── RECORDED DATA

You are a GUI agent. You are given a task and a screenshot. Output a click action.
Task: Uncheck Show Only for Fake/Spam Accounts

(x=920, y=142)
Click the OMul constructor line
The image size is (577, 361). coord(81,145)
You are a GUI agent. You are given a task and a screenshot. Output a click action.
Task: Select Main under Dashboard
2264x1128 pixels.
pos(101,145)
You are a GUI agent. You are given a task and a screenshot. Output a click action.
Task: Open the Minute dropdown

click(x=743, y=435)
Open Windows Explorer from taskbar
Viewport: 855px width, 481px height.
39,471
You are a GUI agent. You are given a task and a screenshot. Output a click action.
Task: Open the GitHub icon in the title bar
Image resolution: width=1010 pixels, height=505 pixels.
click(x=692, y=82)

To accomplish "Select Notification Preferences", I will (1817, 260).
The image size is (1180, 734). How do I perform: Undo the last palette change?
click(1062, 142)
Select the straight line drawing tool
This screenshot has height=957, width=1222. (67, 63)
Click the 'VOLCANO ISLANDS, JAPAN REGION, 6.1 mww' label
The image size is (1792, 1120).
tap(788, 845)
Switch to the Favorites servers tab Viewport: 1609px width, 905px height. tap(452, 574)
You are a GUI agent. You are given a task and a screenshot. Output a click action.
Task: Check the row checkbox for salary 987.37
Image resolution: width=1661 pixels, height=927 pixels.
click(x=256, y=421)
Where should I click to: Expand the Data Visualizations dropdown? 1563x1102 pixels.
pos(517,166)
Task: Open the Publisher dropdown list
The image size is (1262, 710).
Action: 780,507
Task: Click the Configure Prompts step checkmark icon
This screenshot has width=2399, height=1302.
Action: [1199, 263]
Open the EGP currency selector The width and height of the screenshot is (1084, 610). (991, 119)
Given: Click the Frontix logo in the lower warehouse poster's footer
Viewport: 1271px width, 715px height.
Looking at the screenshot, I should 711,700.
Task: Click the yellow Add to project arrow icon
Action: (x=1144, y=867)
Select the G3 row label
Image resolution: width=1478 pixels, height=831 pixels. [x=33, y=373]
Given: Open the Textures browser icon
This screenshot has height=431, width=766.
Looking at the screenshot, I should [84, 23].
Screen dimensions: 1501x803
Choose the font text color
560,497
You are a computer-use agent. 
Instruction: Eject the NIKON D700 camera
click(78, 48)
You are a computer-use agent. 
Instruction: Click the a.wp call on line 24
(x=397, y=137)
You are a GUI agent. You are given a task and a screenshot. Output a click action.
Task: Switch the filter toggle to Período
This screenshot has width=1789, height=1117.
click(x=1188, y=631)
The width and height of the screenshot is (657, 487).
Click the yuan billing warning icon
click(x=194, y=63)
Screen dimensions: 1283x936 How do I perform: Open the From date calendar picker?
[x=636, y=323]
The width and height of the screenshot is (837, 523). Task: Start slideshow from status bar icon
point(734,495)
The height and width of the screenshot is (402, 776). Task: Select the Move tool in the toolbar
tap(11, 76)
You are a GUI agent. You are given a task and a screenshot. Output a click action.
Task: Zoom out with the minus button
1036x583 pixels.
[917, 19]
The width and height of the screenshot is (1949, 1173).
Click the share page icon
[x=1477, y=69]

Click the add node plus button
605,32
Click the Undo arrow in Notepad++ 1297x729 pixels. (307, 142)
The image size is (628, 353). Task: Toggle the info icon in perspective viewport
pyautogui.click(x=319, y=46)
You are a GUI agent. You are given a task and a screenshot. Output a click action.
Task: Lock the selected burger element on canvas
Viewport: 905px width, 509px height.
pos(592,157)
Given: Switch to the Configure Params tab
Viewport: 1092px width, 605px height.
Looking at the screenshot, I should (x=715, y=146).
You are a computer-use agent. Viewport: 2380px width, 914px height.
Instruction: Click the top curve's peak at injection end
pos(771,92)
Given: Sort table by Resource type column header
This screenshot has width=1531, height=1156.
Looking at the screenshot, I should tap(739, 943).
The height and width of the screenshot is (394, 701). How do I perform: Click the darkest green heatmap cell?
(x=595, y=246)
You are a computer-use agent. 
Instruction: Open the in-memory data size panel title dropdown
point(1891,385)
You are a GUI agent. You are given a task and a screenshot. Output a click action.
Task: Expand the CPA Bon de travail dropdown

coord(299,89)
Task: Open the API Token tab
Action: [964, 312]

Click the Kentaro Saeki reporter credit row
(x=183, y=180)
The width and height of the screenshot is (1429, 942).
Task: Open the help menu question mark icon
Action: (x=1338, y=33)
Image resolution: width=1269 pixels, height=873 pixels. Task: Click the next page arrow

────

▸ REQUIRED ACTION
Output only the lines from the top of the entries through the one holding "Switch to the Favorites", copied exactly.

▸ ANSWER TO THE PROBLEM
You are a GUI agent. You are given a task and a screenshot. Output a click action.
Task: Uncheck Show Only for Fake/Spam Accounts

(x=920, y=142)
Click the OMul constructor line
The image size is (577, 361). coord(81,145)
You are a GUI agent. You are given a task and a screenshot. Output a click action.
Task: Select Main under Dashboard
2264x1128 pixels.
pos(101,145)
You are a GUI agent. You are given a task and a screenshot. Output a click action.
Task: Open the Minute dropdown

click(x=743, y=435)
Open Windows Explorer from taskbar
Viewport: 855px width, 481px height.
39,471
You are a GUI agent. You are given a task and a screenshot. Output a click action.
Task: Open the GitHub icon in the title bar
Image resolution: width=1010 pixels, height=505 pixels.
click(x=692, y=82)

To accomplish "Select Notification Preferences", I will (1817, 260).
The image size is (1180, 734). How do I perform: Undo the last palette change?
click(1062, 142)
Select the straight line drawing tool
This screenshot has height=957, width=1222. (67, 63)
Click the 'VOLCANO ISLANDS, JAPAN REGION, 6.1 mww' label
The image size is (1792, 1120).
tap(788, 845)
Switch to the Favorites servers tab Viewport: 1609px width, 905px height. tap(452, 574)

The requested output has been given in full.